Шрифт:
— Созревание идет. Вот что. Во дворе у вас грязные делишки творятся.
— Я запрещаю ему ходить туда. Каждый день об этом твержу. Нукас — послушный ребенок. Он у меня хороший.
— Они говорят «свободная любовь». Всеобщий разврат. Вчера как раз проходил мимо. Видел.
Медведенко больше не смотрит на Веру. Сидит и с озабоченным видом пускает дым. Голубая завеса повисает над крыльцом, окутывает сад, потом становится серой, рвется и исчезает в воздухе.
— Уложила Нукаса. Молись, сказала, молись, раз на душе тяжело. — И он долго молился. Потом лег и спрашивает: «Мама, а Бог и вправду есть?» — «Конечно, есть», — ответила ему. — «Если Он есть, Он все равно плохой». Откуда у ребенка такие мысли, Илья Иванович? Мне страшно, Илья Иванович.
Медведенко жадно глотает дым. Узловатые пальцы с коричневыми ногтями осторожно сжимают самокрутку, еще пару затяжек — и докурит, пожалуй. Он снова приподнимает голову, наблюдает за Вериным лицом.
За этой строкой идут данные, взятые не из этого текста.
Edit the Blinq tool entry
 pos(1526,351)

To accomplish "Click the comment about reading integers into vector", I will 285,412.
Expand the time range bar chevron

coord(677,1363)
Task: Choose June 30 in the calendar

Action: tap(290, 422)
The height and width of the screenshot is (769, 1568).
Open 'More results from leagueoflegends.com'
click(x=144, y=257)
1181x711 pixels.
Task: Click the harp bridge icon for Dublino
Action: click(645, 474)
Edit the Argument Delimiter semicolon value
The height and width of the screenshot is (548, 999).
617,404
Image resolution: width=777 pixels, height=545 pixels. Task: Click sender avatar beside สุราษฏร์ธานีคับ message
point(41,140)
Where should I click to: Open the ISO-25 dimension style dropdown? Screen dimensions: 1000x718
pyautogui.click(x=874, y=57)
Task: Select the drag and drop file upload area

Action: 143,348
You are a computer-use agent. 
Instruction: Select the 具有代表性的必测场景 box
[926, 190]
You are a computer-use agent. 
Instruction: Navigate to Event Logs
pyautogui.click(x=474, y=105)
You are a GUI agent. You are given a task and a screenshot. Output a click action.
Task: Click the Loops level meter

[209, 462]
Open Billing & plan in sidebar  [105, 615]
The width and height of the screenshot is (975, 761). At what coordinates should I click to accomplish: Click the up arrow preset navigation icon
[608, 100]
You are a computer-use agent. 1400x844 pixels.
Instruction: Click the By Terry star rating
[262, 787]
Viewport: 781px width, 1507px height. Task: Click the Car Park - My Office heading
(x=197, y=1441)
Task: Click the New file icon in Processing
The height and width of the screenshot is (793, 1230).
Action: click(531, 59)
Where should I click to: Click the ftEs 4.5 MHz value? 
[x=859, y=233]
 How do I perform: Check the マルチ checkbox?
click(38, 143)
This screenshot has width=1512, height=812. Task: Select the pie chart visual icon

…Красивые у нее глаза. А смотрит ими на своего Вилейкиса. Сынок вон вчера подглядывал за красноармейцами, как они пьяную бабу тискали. Сплошная чертовщина — этот мир…
— Успокойтесь, Вера Александровна. В этом возрасте дети начинают задумываться. Забивают голову чепухой. Потом все забудется. Вы его во двор не пускайте, Вера Александровна.
Медведенко басит на самом нижнем регистре. Какое-то время они оба молчат.
— Хороший вечер, — неожиданно вырывается у него.
… Не умею я с ней разговаривать. Глаза у нее красивые… Хорошие у вас глаза… Ну, взгляните вы на меня добрыми своими глазами. Просто так взгляните. Ладно?..
— Хороший. Когда жила у отца, вечерами ездила верхом поить коней. Тихо сейчас в степи.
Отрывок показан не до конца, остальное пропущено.